Speaking with Abhinandan Sekhri, Taseer recalls how he was in Sri Lanka when his grandmother passed away. Four days into the trip, his mother came to meet him there, leaving him unable to attend the last rites. The moment of dispossession, he suggests, became emblematic of the strange absurdity of exile, growing up in a home where memory was rooted, only to be denied closure at the moment of loss.
The book has a line that reads, “India is a land, Bharat is people, the Hindus. India is historical, Bharat is mythical. India is an overarching and inclusive idea. Bharat is exclusionary.”

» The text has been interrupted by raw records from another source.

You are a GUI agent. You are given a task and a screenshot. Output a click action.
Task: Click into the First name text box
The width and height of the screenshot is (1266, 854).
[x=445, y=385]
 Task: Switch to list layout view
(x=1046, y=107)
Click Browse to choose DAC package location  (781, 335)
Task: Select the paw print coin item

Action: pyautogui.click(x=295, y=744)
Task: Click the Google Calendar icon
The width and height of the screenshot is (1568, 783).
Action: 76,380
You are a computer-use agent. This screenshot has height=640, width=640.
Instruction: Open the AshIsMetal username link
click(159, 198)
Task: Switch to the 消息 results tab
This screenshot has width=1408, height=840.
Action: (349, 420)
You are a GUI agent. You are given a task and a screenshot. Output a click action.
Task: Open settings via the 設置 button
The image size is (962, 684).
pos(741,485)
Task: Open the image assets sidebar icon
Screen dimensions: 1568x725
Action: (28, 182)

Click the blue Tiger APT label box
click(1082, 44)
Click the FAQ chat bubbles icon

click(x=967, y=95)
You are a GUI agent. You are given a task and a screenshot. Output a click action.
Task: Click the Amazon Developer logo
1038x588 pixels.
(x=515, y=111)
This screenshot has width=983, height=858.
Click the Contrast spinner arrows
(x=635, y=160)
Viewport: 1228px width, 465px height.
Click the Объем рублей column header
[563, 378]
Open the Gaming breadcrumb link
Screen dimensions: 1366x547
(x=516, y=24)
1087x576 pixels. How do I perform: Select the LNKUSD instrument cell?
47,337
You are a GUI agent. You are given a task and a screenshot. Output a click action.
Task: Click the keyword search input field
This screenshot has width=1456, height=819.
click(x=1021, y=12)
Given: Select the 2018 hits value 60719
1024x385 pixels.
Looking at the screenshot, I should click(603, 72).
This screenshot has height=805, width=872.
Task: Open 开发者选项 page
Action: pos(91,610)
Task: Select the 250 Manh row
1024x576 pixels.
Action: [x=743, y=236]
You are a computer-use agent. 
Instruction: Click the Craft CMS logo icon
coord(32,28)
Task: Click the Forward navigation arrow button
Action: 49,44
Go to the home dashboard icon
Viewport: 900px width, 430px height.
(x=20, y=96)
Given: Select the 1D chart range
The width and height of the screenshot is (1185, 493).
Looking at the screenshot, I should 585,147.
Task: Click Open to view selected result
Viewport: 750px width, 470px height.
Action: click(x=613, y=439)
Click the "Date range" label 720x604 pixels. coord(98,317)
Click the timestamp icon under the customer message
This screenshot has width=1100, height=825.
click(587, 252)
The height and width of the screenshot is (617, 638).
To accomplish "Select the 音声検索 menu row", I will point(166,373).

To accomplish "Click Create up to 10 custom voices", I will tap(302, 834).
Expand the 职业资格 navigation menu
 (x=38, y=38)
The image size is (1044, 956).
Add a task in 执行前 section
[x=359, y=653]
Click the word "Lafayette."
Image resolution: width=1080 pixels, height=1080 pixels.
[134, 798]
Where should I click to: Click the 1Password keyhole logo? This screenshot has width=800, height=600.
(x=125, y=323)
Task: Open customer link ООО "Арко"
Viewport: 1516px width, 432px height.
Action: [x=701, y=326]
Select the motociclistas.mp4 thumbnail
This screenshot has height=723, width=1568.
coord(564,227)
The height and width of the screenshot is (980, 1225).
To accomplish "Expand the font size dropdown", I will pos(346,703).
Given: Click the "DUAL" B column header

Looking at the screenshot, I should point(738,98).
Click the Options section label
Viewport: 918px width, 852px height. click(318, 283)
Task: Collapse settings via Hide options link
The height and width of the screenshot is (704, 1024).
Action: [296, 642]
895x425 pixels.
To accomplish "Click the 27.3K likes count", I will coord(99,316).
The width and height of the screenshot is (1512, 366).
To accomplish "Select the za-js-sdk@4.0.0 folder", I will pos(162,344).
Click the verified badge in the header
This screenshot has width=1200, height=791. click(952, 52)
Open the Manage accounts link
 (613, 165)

Asked to elaborate, Taseer explains: “Every modern nation is an imperfect articulation of a culture, of a civilisation. In the founding of India, there was great sensitivity to the different peoples and communities that became part of an Indian ethos, a kind of Indian multiplicity.”
The very name “India”, he notes, is almost a metaphor for this plurality. Its etymology traces a journey, from Iran into Greek, into Latin, marking it as a word shaped by the gaze of outsiders. “That is part of its beauty,” Taseer says, “but also part of the tension. It’s easy to weaponise that word because it speaks to Indian plurality, but also to the experience of being seen by outsiders. In a country like India, with a history of invasion, the word is charged.”
By contrast, he argues, “Bharat”, especially in its current political use, signals a dangerous fantasy of purity. It is imagined as a return to a time before the foreign gaze, before the cultural accretions of history. “It’s a notion of historical purity,” Taseer says, “a fantasy of wanting to scrape away the different layers of historical accretion in India to get to an imagined idea of what we were before we were changed by the outsider. And that is a dangerous fantasy. The idea of purity is a total illusion.”
This tension between India and Bharat, between inclusion and exclusion, echoes the very theme of his title. Return to Self draws on Ali Shariati’s engagement with Frantz Fanon, an idea that, after the long night of colonisation, societies could return to a “pure culture”, to themselves before Europe intruded. But as Taseer points out, “In every case, that return is a violent exercise.”